Un agujero en la capa de ozono del Ártico llamó la atención de los científicos

Naturaleza 13 de abril de 2020 Por Noe Fernández Di Santi
La última vez que se había dado un fenómeno de este tipo fue en 2011. Monitorean de cerca la situación por el cambio climático
dronestagram-y-el-mundo-2-groenlandia-960x540

Desde los últimos meses de 2019, un curioso agujero apareció en la capa de ozono que se ubica a la altura del Ártico. La situación llamó la atención de los científicos y la información fue dada a conocer por el Servicio de Vigilancia Atmosférica del Sistema europeo Copérnico (CAMS).

Lo que llamó la atención del fenómeno es que se trata de algo común en la región antártica durante el clima de primavera, pero no en el Norte. Desde hace mucho tiempo, se vigila la capa de ozono porque es un escudo de la Tierra contra los rayos ultravioletas.

En el Polo Norte, las masas de tierra y los sistemas de montaña son factores que determinan los patrones climáticos. Gracias a esto las temperaturas se mantienen un poco más estables que en la región antártica. “Las columnas de ozono de extensas zonas del Ártico han alcanzado valores bajos récord este año y la capa de ozono sobre el Ártico se ha agotado severamente a una altura de unos 18 kilómetros”, dijeron desde el CAMS. 

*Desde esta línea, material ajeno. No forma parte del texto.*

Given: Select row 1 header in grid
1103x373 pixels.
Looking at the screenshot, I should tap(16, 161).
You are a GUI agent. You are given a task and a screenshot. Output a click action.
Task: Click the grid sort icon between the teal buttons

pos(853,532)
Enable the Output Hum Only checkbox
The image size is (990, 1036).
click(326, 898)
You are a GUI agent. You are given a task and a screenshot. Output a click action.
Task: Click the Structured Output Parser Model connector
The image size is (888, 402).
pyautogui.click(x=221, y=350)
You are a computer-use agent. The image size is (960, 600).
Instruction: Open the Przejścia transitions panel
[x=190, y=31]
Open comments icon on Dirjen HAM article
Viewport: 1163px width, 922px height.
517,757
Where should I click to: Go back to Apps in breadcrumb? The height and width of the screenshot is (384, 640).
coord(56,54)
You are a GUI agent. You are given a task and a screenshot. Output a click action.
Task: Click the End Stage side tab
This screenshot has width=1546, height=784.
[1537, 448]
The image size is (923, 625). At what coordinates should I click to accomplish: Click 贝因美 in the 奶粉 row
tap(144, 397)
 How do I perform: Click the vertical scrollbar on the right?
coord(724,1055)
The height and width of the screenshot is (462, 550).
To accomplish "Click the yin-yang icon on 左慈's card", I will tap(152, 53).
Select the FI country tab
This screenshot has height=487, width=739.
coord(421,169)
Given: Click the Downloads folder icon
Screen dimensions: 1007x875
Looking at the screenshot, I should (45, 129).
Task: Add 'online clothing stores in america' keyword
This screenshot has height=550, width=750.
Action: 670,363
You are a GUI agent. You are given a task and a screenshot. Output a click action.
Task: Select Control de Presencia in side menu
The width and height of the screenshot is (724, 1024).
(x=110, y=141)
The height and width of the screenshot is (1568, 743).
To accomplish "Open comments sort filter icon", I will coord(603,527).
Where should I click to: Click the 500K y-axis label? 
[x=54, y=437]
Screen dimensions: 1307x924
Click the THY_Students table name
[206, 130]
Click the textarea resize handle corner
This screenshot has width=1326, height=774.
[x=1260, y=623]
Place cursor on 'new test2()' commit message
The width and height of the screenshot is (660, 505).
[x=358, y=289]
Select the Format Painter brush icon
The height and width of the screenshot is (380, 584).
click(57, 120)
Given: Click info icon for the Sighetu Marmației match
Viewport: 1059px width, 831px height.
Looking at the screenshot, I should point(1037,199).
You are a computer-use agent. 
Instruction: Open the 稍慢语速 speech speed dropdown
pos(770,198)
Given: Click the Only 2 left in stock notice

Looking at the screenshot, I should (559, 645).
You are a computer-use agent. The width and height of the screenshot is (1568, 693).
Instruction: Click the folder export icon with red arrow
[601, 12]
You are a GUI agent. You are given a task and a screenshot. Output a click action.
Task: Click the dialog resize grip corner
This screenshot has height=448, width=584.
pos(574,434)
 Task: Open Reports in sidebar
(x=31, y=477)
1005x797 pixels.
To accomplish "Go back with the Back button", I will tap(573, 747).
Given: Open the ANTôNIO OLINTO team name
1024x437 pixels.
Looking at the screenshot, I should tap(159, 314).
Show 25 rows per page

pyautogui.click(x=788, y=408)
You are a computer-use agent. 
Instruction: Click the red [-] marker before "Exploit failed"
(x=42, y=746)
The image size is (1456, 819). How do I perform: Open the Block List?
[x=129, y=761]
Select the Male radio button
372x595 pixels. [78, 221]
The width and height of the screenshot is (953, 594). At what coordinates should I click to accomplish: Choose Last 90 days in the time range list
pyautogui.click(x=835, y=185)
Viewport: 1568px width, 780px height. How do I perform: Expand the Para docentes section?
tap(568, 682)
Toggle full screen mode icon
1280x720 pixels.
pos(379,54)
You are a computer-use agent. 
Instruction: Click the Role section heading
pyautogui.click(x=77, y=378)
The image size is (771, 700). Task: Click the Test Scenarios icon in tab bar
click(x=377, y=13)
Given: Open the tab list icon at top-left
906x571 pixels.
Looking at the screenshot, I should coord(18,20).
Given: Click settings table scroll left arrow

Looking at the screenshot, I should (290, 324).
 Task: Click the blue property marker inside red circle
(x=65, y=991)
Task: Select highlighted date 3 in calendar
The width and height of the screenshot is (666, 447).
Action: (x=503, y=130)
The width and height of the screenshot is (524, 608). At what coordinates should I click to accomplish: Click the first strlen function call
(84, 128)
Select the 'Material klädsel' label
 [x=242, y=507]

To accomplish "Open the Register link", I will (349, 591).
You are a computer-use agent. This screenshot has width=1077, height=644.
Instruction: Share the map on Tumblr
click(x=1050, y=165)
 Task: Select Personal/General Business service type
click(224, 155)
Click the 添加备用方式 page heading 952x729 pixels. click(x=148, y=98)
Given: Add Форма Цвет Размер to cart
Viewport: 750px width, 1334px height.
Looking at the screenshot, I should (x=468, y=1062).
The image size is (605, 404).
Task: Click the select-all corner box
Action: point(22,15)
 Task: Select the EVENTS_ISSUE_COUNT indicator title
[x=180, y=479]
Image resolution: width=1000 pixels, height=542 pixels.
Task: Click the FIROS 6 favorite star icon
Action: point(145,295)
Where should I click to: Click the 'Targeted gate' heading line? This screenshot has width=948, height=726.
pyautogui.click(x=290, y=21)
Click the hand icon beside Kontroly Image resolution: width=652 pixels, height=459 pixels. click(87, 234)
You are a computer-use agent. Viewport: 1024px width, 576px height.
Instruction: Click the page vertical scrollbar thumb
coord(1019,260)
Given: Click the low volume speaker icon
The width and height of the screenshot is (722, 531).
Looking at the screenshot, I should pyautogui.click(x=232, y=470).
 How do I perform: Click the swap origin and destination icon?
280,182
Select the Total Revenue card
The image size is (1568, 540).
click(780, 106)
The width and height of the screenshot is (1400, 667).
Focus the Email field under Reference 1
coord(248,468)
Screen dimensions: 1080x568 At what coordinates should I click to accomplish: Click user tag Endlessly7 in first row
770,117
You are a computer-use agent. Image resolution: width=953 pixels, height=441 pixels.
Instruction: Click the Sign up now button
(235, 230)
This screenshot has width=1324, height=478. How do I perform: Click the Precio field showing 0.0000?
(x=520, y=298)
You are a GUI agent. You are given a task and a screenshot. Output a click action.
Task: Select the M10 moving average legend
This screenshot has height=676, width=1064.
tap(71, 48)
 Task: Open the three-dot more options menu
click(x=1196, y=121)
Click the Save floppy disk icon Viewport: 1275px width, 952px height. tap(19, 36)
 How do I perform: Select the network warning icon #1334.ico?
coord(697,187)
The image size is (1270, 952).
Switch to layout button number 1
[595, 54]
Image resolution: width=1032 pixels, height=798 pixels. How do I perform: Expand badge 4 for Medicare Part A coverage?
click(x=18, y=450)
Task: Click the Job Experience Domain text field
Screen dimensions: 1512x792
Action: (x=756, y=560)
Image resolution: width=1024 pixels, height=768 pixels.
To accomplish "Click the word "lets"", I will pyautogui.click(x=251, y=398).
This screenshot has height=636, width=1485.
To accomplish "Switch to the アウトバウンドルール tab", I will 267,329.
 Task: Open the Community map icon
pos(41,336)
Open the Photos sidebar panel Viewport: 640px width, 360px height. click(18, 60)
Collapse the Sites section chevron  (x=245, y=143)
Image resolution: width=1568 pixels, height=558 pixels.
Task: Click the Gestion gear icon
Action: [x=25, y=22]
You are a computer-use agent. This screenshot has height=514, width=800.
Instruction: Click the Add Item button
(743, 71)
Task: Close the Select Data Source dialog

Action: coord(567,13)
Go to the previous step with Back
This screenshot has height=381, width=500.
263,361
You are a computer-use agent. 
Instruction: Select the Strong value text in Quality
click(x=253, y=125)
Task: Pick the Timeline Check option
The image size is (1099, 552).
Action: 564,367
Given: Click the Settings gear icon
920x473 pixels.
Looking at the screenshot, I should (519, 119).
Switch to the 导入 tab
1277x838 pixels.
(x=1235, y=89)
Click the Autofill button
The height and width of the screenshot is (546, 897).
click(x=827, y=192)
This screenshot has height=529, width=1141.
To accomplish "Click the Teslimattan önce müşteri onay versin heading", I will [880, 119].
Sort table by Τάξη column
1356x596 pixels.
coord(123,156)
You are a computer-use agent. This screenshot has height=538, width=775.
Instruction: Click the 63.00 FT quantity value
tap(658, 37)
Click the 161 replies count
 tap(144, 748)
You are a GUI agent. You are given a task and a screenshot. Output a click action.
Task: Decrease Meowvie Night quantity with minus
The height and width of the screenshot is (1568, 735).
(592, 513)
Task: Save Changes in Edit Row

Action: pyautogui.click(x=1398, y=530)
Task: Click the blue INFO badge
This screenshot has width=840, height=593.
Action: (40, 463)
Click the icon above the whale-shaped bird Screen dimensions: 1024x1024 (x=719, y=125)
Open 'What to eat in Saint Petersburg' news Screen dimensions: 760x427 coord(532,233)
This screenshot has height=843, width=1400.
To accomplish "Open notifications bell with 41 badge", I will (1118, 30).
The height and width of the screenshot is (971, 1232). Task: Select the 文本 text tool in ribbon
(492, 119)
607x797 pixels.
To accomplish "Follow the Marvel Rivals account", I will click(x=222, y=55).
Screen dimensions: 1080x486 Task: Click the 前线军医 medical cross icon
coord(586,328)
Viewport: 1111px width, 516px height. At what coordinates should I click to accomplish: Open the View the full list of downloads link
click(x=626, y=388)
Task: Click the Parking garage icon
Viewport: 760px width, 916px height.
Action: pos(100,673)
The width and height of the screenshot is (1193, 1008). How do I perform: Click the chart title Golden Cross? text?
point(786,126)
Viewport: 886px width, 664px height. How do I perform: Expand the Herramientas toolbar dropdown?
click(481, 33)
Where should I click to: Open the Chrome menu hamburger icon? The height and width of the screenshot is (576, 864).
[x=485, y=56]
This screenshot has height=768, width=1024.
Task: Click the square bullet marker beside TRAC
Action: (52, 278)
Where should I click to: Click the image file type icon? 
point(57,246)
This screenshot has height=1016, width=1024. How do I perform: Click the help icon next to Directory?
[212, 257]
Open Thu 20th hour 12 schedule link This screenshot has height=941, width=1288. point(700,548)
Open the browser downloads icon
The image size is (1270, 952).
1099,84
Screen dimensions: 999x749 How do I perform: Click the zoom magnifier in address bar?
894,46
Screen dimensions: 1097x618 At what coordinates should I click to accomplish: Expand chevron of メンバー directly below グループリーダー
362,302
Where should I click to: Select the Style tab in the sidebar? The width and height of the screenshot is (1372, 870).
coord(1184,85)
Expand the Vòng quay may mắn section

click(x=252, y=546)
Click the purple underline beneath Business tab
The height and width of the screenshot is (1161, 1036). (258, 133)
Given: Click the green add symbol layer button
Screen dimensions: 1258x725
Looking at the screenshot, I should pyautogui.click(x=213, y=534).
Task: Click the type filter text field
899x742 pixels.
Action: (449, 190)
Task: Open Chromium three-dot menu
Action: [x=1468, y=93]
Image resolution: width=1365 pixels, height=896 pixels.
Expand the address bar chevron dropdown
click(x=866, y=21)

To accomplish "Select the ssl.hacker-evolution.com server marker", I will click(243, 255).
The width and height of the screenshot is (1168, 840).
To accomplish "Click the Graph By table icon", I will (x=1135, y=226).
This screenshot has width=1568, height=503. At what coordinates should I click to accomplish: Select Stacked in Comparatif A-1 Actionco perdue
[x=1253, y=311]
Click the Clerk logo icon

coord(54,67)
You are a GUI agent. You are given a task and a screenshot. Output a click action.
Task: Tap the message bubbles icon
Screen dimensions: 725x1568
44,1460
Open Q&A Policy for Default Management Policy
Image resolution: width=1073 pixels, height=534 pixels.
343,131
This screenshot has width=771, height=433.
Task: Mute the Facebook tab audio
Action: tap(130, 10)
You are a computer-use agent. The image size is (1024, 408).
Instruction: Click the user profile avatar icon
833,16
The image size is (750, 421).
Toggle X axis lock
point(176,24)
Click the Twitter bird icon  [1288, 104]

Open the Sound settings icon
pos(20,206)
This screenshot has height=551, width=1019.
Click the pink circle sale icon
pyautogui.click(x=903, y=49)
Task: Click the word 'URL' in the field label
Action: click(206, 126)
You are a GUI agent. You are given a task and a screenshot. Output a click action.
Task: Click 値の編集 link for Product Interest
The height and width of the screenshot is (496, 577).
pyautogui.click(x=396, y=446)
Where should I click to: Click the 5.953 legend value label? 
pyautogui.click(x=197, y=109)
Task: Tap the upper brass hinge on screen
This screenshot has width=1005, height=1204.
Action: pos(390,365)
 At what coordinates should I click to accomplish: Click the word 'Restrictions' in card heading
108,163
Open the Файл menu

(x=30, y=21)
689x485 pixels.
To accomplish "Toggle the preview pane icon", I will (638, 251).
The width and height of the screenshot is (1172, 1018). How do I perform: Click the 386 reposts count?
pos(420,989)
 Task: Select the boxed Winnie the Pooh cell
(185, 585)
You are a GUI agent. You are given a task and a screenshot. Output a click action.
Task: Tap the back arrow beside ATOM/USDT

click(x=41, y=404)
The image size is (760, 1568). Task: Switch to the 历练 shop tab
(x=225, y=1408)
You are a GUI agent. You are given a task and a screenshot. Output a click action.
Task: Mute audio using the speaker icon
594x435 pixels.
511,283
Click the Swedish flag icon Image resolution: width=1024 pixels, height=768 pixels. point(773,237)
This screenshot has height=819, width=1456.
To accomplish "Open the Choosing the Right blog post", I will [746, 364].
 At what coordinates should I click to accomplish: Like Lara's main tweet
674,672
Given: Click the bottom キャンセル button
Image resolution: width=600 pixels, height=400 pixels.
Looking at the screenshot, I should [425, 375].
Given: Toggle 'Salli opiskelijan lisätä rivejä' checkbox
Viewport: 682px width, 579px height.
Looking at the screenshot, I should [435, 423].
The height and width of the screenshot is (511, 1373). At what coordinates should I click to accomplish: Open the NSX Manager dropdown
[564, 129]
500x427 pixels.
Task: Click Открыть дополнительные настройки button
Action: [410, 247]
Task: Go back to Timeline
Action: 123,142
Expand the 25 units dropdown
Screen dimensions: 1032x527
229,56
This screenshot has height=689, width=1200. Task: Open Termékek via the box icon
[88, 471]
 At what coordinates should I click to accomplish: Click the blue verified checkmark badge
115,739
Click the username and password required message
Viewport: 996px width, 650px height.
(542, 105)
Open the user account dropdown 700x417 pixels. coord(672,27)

Los agujeros en la capa de ozono se forman por el uso humano de químicos como el cloro, que se depositan en la estratósfera. Estos químicos luego se depositan en una extensa área de baja presión y aire frío que se encuentra cerca de los polos de la Tierra. Los científicos explicaron que estos depósitos se debilitan en verano y se intensifican en invierno. 

“Las temperaturas de estas áreas que envuelven los polos pueden bajar de los -78 °C y formarse nubes estratosféricas, que juegan un papel importante en la reacción con los químicos fabricados por humanos que agotan la capa de ozono cuando regresa la luz solar”, explicaron en un estudio del CAMS.

Las bajas temperaturas producidas durante largos meses en la región del Ártico, han producido la formación de nubes estratoféricas y con ello largas pérdidas de ozono. “Esto significa que el agotamiento del ozono se ralentizará y detendrá, cuando el viento polar se mezcle con el aire rico en ozono de las bajas latitudes”, dijeron desde el CAMS. 

Los investigadores señalaron que continuarán vigilando el agujero de ozono en las próximas semanas y mantendrán los esfuerzos internacionales de monitoreo en la capa de ozono. 

Si bien desde hace muchos años se estudia el agujero de la capa de ozono, en esta oportunidad significa un hecho para prestar atención porque los científicos estiman que puede llegar a ser de un millón de kilómetros cuadrados. Sin dudas, eso representa una preocupación para controlar de cerca el cambio climático en los próximos meses. 

A pesar de la angustia que genera esta situación, quienes investigan este tema, aseguran que aún es pronto para saber si esta degradación de la capa de ozono en la región ártica podría continuar a lo largo de varias décadas.